▸ **Dataset extract**
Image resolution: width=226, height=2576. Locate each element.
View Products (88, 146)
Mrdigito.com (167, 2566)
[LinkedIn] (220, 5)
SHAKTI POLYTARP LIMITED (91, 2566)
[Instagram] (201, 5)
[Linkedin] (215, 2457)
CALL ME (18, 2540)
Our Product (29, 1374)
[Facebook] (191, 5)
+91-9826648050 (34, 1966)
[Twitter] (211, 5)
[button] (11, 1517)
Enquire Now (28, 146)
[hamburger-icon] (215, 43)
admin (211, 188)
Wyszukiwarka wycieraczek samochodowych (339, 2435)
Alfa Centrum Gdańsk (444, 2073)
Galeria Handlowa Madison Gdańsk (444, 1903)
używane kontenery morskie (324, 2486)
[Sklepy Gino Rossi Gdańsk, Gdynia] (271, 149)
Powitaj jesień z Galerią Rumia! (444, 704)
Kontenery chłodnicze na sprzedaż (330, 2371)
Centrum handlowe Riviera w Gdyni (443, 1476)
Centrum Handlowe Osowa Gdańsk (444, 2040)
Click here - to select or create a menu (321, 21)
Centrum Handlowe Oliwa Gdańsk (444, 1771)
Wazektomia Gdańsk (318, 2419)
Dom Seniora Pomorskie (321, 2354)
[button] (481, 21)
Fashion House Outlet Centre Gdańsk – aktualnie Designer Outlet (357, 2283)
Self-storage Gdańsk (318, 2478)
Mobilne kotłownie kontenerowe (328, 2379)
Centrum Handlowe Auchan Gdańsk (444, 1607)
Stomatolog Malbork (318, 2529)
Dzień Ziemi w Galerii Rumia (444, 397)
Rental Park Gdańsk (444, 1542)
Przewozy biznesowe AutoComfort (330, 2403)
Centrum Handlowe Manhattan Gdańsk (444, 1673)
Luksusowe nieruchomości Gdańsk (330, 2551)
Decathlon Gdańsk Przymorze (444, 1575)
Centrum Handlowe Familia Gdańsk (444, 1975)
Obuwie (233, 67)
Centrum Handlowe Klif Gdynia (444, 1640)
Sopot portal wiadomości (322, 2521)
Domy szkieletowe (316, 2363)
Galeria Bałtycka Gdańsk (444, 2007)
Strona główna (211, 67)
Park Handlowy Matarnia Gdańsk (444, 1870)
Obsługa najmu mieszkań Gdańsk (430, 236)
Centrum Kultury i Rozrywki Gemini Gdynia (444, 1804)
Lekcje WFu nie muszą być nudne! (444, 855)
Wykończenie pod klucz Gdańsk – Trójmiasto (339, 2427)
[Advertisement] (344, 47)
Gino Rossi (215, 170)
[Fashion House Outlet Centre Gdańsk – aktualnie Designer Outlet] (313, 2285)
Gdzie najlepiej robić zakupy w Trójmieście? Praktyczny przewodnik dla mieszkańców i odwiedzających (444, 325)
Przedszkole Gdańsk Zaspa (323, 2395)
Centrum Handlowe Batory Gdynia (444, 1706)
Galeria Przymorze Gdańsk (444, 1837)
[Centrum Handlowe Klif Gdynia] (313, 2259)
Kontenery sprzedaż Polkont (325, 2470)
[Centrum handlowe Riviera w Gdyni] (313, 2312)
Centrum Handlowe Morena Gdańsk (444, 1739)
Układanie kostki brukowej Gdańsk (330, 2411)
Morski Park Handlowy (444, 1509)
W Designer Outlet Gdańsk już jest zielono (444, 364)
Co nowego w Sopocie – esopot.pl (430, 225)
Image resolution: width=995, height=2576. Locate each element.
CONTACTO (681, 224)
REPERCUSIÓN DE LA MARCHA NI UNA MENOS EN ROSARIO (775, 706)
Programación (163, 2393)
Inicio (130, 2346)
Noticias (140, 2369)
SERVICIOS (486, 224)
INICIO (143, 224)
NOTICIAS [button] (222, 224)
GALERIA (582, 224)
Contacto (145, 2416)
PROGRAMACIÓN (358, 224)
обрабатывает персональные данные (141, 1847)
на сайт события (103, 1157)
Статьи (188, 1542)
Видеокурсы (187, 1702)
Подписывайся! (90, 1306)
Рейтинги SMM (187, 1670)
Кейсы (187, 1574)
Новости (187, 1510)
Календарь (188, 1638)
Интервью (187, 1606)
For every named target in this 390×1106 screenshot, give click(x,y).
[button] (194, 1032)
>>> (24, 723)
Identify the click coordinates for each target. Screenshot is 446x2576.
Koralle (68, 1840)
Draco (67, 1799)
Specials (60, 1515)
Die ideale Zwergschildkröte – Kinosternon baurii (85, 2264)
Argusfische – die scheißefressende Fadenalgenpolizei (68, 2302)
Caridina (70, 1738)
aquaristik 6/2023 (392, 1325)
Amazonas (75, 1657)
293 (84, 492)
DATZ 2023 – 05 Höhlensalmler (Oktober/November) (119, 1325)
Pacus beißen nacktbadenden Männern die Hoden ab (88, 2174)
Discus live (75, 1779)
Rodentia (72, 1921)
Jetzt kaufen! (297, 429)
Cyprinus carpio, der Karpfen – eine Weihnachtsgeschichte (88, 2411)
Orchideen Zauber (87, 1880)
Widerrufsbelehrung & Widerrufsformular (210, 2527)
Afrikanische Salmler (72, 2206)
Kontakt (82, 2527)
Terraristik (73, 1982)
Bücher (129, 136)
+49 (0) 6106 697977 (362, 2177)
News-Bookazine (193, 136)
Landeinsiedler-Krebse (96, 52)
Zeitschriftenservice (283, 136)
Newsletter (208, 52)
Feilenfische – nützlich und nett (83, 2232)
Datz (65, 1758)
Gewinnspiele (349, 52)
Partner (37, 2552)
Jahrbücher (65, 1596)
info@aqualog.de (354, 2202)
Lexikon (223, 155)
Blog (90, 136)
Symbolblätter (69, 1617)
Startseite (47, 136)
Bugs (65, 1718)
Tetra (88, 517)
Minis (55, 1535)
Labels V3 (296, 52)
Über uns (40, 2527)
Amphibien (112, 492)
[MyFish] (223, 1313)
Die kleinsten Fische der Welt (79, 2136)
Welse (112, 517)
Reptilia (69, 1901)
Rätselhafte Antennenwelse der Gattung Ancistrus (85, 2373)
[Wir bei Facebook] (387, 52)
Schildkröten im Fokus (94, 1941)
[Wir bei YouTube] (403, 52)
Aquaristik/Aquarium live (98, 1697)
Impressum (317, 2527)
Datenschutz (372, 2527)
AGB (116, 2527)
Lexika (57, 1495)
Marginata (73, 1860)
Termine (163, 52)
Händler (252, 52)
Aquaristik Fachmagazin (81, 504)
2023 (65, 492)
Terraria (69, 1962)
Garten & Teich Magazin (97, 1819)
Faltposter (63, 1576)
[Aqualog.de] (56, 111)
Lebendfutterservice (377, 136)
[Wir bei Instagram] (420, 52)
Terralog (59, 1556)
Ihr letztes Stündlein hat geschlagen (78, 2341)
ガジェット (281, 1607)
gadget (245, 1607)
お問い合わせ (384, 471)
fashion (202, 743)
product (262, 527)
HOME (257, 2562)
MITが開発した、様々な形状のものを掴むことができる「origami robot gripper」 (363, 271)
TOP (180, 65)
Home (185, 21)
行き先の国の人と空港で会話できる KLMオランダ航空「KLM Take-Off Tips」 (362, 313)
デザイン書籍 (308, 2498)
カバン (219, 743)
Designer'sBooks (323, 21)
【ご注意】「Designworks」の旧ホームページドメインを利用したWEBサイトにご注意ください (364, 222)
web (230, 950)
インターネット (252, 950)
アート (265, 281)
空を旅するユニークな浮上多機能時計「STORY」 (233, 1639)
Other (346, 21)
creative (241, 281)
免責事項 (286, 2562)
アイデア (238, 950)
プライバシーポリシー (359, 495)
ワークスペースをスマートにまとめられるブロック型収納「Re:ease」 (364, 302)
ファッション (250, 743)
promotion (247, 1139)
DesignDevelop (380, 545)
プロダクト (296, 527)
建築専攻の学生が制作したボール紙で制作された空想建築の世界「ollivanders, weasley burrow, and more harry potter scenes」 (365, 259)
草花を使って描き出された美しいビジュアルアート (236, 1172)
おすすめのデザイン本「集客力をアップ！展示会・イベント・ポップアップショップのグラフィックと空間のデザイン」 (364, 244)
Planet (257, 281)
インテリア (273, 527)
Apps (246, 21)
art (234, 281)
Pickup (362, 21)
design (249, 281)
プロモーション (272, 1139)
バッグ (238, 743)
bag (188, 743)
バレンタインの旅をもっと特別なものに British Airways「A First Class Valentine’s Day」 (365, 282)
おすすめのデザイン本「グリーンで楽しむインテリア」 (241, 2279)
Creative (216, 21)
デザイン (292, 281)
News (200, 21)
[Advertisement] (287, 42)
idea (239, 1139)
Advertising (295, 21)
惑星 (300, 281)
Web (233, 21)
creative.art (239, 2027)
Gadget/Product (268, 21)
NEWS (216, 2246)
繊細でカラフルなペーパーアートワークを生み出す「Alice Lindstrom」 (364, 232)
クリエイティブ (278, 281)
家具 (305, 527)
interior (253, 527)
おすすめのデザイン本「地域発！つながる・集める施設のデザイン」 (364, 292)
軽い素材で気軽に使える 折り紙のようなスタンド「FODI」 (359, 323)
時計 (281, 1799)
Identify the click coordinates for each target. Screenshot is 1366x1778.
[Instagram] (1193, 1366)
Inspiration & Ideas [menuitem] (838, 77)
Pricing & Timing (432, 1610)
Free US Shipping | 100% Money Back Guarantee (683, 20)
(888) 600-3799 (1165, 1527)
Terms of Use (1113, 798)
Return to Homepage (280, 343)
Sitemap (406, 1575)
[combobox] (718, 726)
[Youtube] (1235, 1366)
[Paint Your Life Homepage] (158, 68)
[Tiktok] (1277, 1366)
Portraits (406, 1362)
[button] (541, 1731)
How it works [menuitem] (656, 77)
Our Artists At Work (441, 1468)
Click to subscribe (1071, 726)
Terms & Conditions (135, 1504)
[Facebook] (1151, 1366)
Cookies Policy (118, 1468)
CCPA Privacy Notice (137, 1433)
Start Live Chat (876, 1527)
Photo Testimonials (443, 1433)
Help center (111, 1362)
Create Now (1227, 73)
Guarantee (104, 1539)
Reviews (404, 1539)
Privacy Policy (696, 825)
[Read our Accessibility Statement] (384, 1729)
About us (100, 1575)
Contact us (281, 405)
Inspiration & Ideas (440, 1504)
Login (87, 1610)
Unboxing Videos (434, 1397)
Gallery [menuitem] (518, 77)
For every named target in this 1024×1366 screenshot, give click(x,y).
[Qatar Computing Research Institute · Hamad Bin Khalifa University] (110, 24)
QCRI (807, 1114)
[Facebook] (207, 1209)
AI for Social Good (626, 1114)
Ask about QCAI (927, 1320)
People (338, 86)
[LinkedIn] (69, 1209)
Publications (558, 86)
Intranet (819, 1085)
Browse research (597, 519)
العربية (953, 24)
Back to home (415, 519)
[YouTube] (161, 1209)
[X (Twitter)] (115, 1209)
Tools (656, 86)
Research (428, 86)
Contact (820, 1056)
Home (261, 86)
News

▸ **Exercise details**
All that is wanted is an exact copy of the lines above from the one with "Inicio (130, 2346)" through the one with "DATZ 2023 –", with both ends included.

▸ **Finished exercise**
Inicio (130, 2346)
Noticias (140, 2369)
SERVICIOS (486, 224)
INICIO (143, 224)
NOTICIAS [button] (222, 224)
GALERIA (582, 224)
Contacto (145, 2416)
PROGRAMACIÓN (358, 224)
обрабатывает персональные данные (141, 1847)
на сайт события (103, 1157)
Статьи (188, 1542)
Видеокурсы (187, 1702)
Подписывайся! (90, 1306)
Рейтинги SMM (187, 1670)
Кейсы (187, 1574)
Новости (187, 1510)
Календарь (188, 1638)
Интервью (187, 1606)
For every named target in this 390×1106 screenshot, give click(x,y).
[button] (194, 1032)
>>> (24, 723)
Identify the click coordinates for each target. Screenshot is 446x2576.
Koralle (68, 1840)
Draco (67, 1799)
Specials (60, 1515)
Die ideale Zwergschildkröte – Kinosternon baurii (85, 2264)
Argusfische – die scheißefressende Fadenalgenpolizei (68, 2302)
Caridina (70, 1738)
aquaristik 6/2023 (392, 1325)
Amazonas (75, 1657)
293 (84, 492)
DATZ 2023 – 05 Höhlensalmler (Oktober/November) (119, 1325)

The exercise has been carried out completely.